- WORK REQUIRED
All lines from the one holding "Task: Select the ボックス作成 menu entry" to the end of the listing are to be output exactly, both ends included, with any pictures left out.

- RECORDS FOR THE TASK
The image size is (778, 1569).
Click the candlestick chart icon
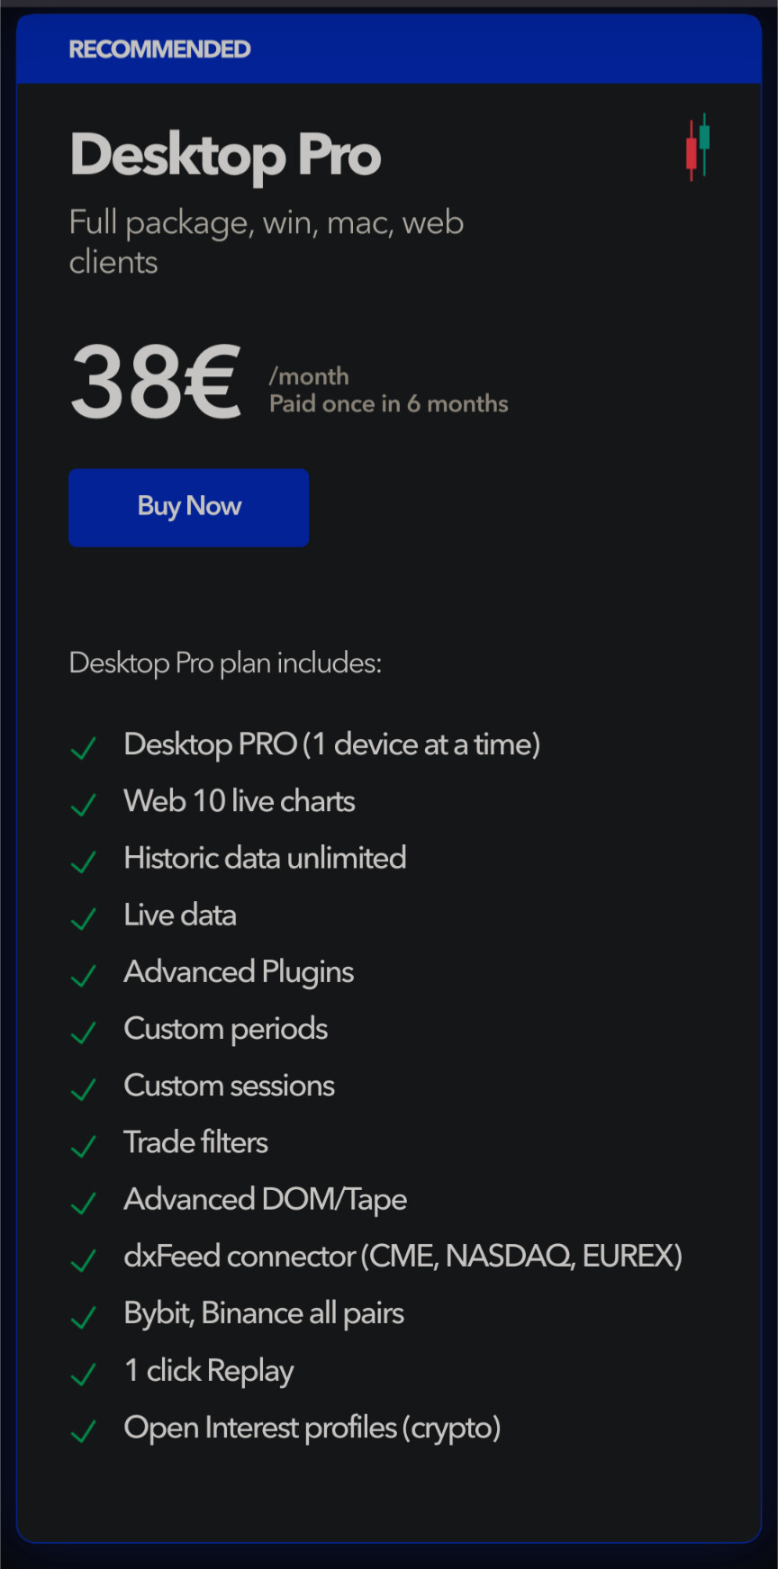698,147
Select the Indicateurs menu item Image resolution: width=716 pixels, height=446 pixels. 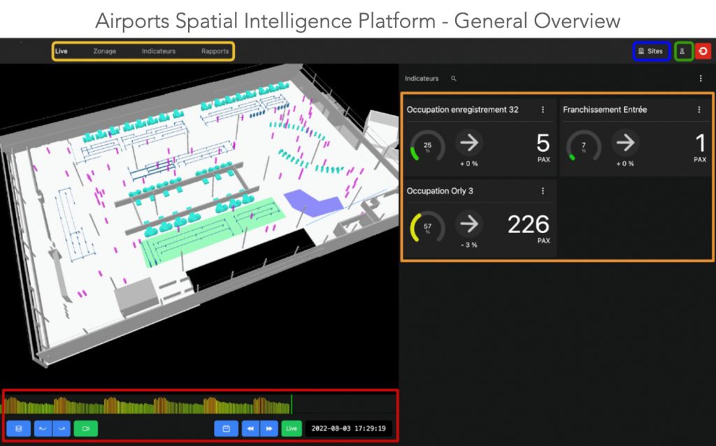pyautogui.click(x=159, y=51)
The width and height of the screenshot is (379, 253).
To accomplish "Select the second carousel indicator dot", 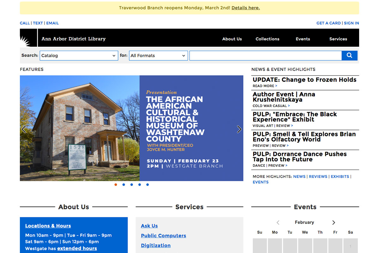I will tap(123, 184).
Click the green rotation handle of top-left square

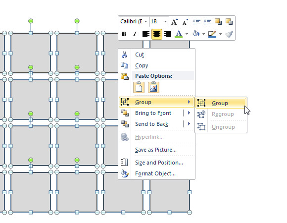tap(31, 21)
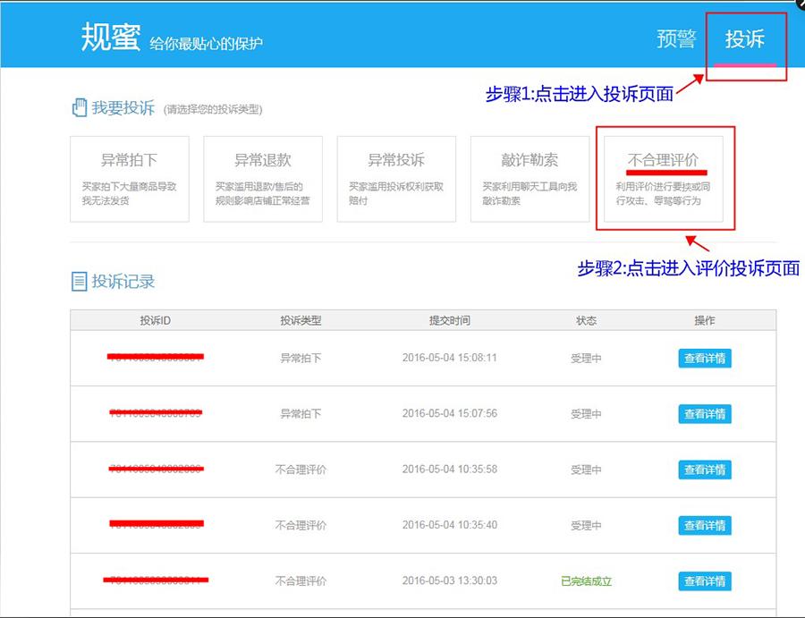Select the 敲诈勒索 complaint type card

click(530, 178)

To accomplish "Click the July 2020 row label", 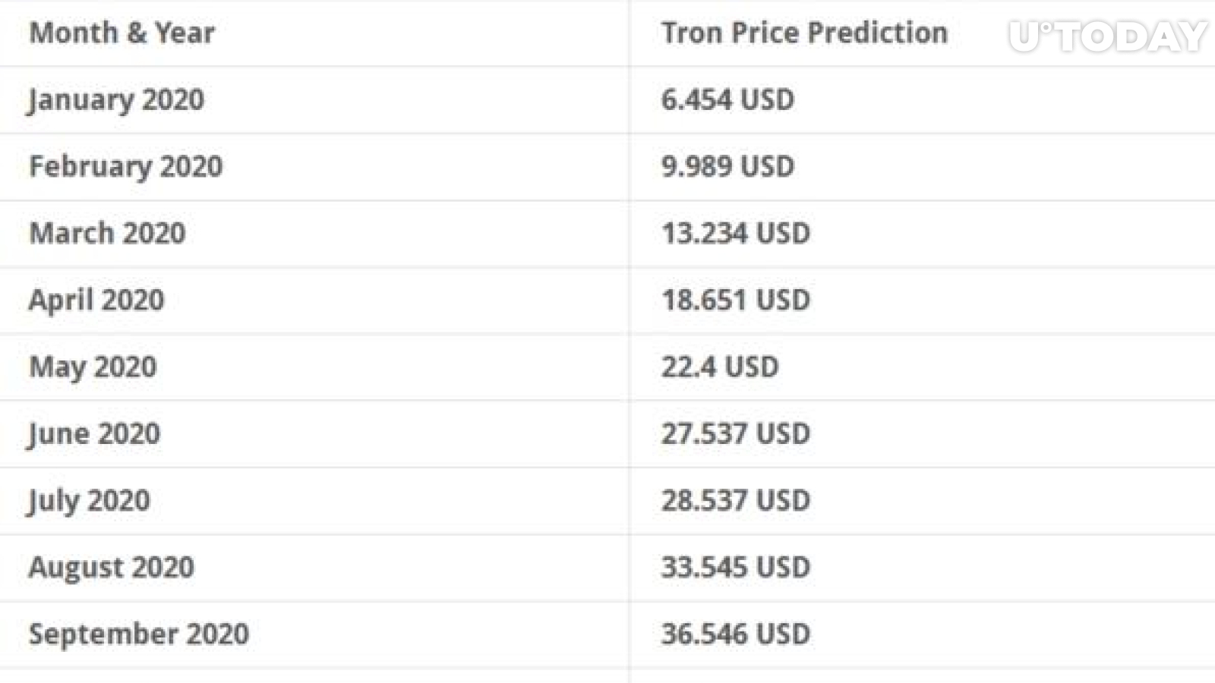I will pos(89,501).
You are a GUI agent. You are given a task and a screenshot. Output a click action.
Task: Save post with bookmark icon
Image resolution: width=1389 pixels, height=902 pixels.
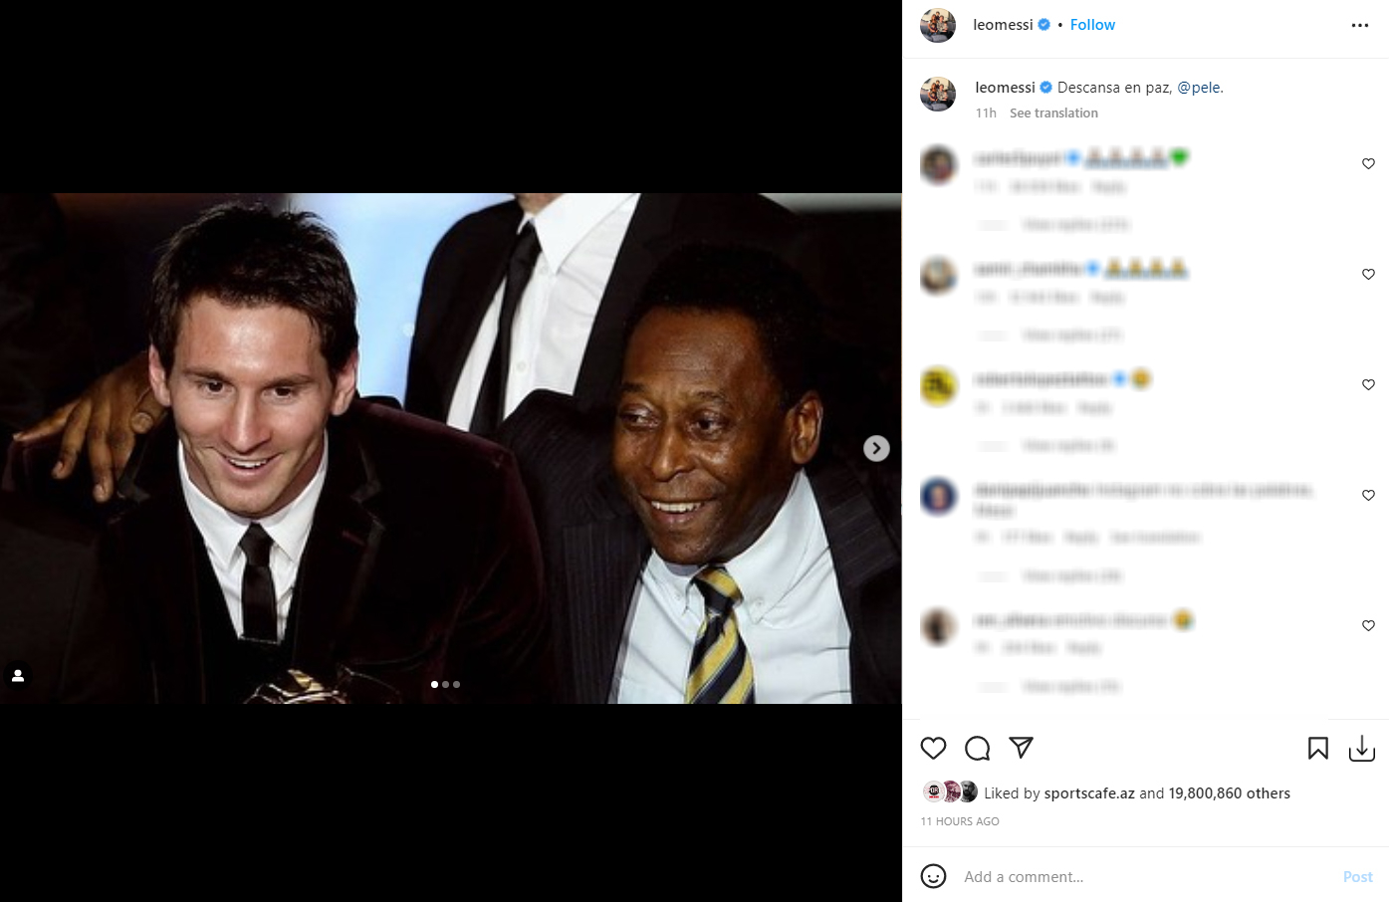(x=1318, y=748)
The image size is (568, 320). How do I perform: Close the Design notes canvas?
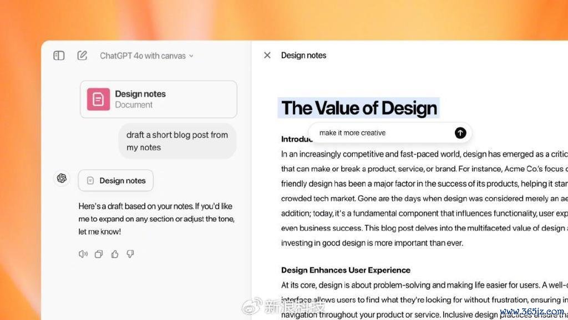coord(267,55)
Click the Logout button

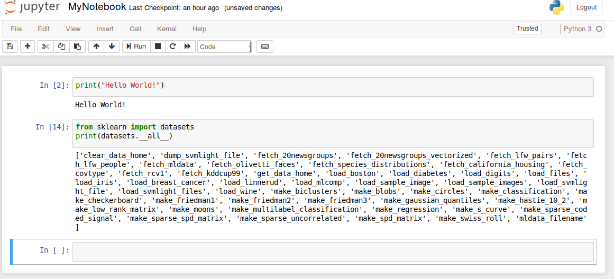(586, 7)
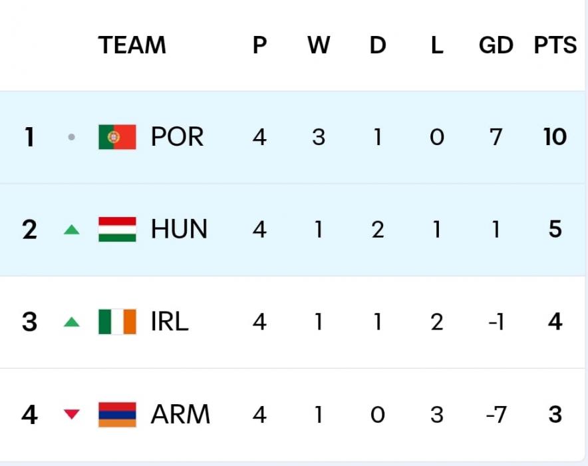Image resolution: width=588 pixels, height=466 pixels.
Task: Click the Hungary flag icon
Action: point(117,230)
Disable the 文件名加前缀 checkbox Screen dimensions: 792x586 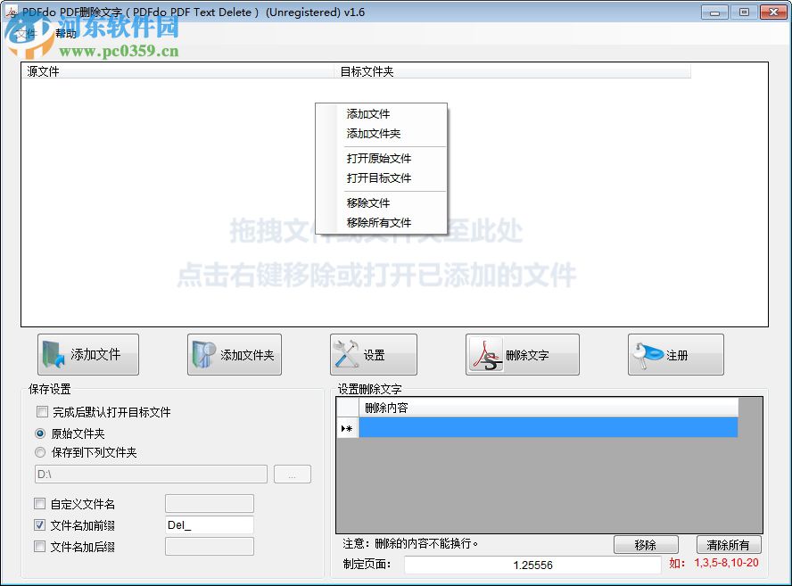click(x=39, y=524)
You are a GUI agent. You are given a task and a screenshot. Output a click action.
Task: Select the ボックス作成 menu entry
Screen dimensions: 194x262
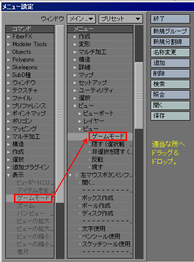[98, 198]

- RESPONSE TO THIS EXERCISE
Task: Select the ボックス作成 menu entry
Screen dimensions: 194x262
[98, 198]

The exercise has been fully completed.